Task instructions: Every entry below must appear again, exactly as written.
================
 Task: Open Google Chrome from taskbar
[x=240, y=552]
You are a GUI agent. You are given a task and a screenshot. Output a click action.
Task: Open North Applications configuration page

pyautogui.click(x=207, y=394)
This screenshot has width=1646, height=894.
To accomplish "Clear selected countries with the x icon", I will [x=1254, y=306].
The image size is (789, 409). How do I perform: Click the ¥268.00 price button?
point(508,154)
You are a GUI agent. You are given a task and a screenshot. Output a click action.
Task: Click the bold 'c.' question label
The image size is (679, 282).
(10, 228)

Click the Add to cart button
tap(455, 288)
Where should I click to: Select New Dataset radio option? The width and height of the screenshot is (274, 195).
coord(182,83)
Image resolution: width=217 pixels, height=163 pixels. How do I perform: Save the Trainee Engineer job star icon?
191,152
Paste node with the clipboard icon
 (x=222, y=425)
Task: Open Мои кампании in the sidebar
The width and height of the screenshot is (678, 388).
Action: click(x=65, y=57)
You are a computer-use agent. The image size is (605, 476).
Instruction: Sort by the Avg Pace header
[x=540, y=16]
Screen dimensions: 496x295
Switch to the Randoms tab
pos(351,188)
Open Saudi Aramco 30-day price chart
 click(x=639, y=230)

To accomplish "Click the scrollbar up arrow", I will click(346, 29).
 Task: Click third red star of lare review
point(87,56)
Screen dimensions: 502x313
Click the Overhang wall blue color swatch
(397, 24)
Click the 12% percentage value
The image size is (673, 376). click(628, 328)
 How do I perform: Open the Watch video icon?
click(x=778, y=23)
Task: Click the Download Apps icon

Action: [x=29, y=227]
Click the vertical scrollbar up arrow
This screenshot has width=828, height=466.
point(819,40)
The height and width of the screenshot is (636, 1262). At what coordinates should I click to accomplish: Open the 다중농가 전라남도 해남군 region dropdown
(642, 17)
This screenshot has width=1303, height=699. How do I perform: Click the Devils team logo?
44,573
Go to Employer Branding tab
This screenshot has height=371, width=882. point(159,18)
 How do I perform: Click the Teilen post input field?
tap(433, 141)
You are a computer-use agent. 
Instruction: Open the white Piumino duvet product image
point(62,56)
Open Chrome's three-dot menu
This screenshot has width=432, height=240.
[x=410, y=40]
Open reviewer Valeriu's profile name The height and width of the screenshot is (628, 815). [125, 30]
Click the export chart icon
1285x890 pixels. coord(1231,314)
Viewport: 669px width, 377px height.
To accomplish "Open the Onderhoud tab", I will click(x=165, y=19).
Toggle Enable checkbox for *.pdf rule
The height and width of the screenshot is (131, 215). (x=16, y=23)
================
Written reply:
 Task: Open Google Chrome from taskbar
[x=240, y=552]
You are a GUI agent. You are given a task and a screenshot. Output a click action.
Task: Open North Applications configuration page

pyautogui.click(x=207, y=394)
This screenshot has width=1646, height=894.
To accomplish "Clear selected countries with the x icon", I will [x=1254, y=306].
The image size is (789, 409). How do I perform: Click the ¥268.00 price button?
point(508,154)
You are a GUI agent. You are given a task and a screenshot. Output a click action.
Task: Click the bold 'c.' question label
The image size is (679, 282).
(10, 228)

Click the Add to cart button
tap(455, 288)
Where should I click to: Select New Dataset radio option? The width and height of the screenshot is (274, 195).
coord(182,83)
Image resolution: width=217 pixels, height=163 pixels. How do I perform: Save the Trainee Engineer job star icon?
191,152
Paste node with the clipboard icon
 (x=222, y=425)
Task: Open Мои кампании in the sidebar
The width and height of the screenshot is (678, 388).
Action: click(x=65, y=57)
You are a computer-use agent. The image size is (605, 476).
Instruction: Sort by the Avg Pace header
[x=540, y=16]
Screen dimensions: 496x295
Switch to the Randoms tab
pos(351,188)
Open Saudi Aramco 30-day price chart
 click(x=639, y=230)

To accomplish "Click the scrollbar up arrow", I will click(346, 29).
 Task: Click third red star of lare review
point(87,56)
Screen dimensions: 502x313
Click the Overhang wall blue color swatch
(397, 24)
Click the 12% percentage value
The image size is (673, 376). click(628, 328)
 How do I perform: Open the Watch video icon?
click(x=778, y=23)
Task: Click the Download Apps icon

Action: [x=29, y=227]
Click the vertical scrollbar up arrow
This screenshot has width=828, height=466.
point(819,40)
The height and width of the screenshot is (636, 1262). At what coordinates should I click to accomplish: Open the 다중농가 전라남도 해남군 region dropdown
(642, 17)
This screenshot has width=1303, height=699. How do I perform: Click the Devils team logo?
44,573
Go to Employer Branding tab
This screenshot has height=371, width=882. point(159,18)
 How do I perform: Click the Teilen post input field?
tap(433, 141)
You are a computer-use agent. 
Instruction: Open the white Piumino duvet product image
point(62,56)
Open Chrome's three-dot menu
This screenshot has width=432, height=240.
[x=410, y=40]
Open reviewer Valeriu's profile name The height and width of the screenshot is (628, 815). [125, 30]
Click the export chart icon
1285x890 pixels. coord(1231,314)
Viewport: 669px width, 377px height.
To accomplish "Open the Onderhoud tab", I will click(x=165, y=19).
Toggle Enable checkbox for *.pdf rule
The height and width of the screenshot is (131, 215). (x=16, y=23)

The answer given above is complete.